═══ The data ═══
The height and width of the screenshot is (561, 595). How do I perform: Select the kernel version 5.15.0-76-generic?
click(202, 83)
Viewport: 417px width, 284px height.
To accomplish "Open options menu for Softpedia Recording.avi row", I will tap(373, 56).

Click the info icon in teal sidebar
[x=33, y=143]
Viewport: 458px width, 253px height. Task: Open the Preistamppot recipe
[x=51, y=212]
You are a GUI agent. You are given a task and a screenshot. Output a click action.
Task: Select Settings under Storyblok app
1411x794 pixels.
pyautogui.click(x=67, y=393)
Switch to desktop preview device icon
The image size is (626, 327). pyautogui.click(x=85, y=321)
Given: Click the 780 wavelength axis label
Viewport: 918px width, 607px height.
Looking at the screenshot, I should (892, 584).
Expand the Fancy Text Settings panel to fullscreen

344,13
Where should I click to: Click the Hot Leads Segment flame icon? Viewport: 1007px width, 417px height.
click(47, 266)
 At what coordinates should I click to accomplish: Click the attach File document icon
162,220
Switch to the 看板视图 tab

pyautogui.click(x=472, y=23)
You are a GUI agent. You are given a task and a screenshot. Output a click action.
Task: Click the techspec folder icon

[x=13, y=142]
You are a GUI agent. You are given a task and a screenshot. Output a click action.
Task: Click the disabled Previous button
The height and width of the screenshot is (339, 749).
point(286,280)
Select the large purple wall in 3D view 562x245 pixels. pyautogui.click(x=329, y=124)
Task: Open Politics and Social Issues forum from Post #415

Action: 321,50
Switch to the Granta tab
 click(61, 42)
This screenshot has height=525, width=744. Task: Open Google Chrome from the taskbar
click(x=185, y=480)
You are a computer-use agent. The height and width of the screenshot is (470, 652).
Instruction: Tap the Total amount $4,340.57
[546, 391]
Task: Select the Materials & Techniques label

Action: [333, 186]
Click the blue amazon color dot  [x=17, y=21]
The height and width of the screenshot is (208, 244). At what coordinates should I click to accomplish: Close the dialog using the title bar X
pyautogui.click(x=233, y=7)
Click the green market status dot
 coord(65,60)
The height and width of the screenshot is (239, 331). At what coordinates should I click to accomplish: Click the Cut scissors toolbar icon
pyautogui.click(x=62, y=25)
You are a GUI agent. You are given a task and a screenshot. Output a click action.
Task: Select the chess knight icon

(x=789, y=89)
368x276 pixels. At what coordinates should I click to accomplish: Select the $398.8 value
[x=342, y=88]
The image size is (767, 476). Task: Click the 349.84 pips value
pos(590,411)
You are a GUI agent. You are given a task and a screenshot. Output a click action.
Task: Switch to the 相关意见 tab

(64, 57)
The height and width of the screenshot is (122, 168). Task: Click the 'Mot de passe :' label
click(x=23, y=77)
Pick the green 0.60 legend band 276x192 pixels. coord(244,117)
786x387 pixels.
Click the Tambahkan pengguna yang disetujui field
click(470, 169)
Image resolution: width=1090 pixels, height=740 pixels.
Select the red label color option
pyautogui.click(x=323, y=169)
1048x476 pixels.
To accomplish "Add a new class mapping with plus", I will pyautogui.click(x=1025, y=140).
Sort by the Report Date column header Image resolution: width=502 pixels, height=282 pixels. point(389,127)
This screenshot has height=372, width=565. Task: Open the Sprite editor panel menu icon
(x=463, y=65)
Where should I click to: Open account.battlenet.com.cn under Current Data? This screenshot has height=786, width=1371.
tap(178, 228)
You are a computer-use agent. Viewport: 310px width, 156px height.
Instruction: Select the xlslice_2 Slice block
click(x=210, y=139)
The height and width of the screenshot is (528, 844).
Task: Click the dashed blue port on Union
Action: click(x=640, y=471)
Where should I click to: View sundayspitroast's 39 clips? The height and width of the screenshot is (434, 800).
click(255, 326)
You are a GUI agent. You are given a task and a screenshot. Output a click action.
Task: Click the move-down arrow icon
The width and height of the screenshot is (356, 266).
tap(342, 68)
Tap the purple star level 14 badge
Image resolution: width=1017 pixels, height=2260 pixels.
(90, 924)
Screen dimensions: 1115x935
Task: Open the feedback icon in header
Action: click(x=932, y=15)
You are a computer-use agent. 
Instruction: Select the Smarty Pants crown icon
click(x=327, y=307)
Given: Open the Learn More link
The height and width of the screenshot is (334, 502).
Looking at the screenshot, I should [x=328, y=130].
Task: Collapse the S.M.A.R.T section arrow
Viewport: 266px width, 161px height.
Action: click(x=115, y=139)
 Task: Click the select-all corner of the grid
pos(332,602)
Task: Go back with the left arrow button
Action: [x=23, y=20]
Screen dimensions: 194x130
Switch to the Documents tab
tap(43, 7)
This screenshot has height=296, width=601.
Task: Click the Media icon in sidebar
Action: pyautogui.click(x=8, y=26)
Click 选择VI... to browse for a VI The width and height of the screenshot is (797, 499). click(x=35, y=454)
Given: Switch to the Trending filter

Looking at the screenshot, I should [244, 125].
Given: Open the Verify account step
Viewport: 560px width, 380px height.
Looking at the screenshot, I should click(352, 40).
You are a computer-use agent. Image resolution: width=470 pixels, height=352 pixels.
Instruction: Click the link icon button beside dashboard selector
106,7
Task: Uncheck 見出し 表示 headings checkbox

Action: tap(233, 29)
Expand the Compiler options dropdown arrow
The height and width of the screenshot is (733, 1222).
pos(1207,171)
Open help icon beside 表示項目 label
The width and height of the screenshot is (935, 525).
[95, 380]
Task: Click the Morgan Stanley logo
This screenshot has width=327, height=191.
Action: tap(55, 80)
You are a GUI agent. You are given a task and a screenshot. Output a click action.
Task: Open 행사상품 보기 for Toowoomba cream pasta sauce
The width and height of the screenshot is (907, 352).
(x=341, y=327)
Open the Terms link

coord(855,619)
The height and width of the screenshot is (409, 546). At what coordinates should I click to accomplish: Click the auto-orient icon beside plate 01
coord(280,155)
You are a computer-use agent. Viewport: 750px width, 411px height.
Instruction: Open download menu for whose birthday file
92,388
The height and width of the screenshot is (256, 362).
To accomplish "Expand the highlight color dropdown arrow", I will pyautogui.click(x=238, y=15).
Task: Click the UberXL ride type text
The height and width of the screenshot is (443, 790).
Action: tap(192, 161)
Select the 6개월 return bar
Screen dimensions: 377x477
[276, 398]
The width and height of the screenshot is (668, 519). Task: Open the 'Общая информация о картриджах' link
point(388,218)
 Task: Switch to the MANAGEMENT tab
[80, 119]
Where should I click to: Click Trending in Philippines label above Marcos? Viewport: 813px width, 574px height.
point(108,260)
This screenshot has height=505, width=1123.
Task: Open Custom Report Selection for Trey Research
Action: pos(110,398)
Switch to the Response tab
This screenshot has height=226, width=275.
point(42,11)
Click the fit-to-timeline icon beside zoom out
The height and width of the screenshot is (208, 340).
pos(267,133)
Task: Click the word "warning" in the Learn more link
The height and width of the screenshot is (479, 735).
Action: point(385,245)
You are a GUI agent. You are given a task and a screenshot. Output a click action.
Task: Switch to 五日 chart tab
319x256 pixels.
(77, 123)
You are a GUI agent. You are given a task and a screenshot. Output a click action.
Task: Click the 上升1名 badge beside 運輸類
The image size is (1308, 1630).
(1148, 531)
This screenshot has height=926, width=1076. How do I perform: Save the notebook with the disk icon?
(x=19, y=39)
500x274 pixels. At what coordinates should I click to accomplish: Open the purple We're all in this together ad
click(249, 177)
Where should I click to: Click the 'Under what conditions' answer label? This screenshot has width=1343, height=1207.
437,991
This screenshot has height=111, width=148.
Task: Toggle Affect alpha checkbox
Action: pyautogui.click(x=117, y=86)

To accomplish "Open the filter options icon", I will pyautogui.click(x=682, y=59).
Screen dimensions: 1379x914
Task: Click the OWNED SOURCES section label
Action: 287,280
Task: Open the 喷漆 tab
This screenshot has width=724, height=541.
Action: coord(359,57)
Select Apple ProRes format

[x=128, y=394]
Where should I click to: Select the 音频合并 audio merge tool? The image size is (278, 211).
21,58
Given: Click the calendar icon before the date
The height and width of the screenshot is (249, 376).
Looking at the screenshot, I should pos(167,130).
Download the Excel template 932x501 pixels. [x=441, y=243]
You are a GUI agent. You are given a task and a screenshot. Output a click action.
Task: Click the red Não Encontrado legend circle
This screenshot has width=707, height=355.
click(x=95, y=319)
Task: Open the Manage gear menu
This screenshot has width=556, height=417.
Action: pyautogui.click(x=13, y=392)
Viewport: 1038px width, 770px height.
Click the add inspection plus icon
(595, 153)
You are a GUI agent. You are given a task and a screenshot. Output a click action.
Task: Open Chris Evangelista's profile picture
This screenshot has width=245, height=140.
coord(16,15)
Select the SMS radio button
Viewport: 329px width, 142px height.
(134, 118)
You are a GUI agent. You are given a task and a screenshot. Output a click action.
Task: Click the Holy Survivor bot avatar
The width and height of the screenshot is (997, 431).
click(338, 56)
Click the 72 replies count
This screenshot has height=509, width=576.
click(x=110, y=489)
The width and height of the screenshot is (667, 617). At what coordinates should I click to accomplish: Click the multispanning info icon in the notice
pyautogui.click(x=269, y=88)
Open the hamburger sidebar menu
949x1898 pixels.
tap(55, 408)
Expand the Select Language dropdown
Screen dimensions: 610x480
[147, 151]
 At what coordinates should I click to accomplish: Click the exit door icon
═══
→ Task instructions:
Your answer must be the lines from the one that contains "This screenshot has width=724, height=541." through the last line of the entries above, copied exactly, with no other lines.

→ Response to the exercise:
This screenshot has width=724, height=541.
Action: coord(359,57)
Select Apple ProRes format

[x=128, y=394]
Where should I click to: Select the 音频合并 audio merge tool? The image size is (278, 211).
21,58
Given: Click the calendar icon before the date
The height and width of the screenshot is (249, 376).
Looking at the screenshot, I should pos(167,130).
Download the Excel template 932x501 pixels. [x=441, y=243]
You are a GUI agent. You are given a task and a screenshot. Output a click action.
Task: Click the red Não Encontrado legend circle
This screenshot has width=707, height=355.
click(x=95, y=319)
Task: Open the Manage gear menu
This screenshot has width=556, height=417.
Action: pyautogui.click(x=13, y=392)
Viewport: 1038px width, 770px height.
Click the add inspection plus icon
(595, 153)
You are a GUI agent. You are given a task and a screenshot. Output a click action.
Task: Open Chris Evangelista's profile picture
This screenshot has width=245, height=140.
coord(16,15)
Select the SMS radio button
Viewport: 329px width, 142px height.
(134, 118)
You are a GUI agent. You are given a task and a screenshot. Output a click action.
Task: Click the Holy Survivor bot avatar
The width and height of the screenshot is (997, 431).
click(338, 56)
Click the 72 replies count
This screenshot has height=509, width=576.
click(x=110, y=489)
The width and height of the screenshot is (667, 617). At what coordinates should I click to accomplish: Click the multispanning info icon in the notice
pyautogui.click(x=269, y=88)
Open the hamburger sidebar menu
949x1898 pixels.
tap(55, 408)
Expand the Select Language dropdown
Screen dimensions: 610x480
[147, 151]
 At what coordinates should I click to accomplish: Click the exit door icon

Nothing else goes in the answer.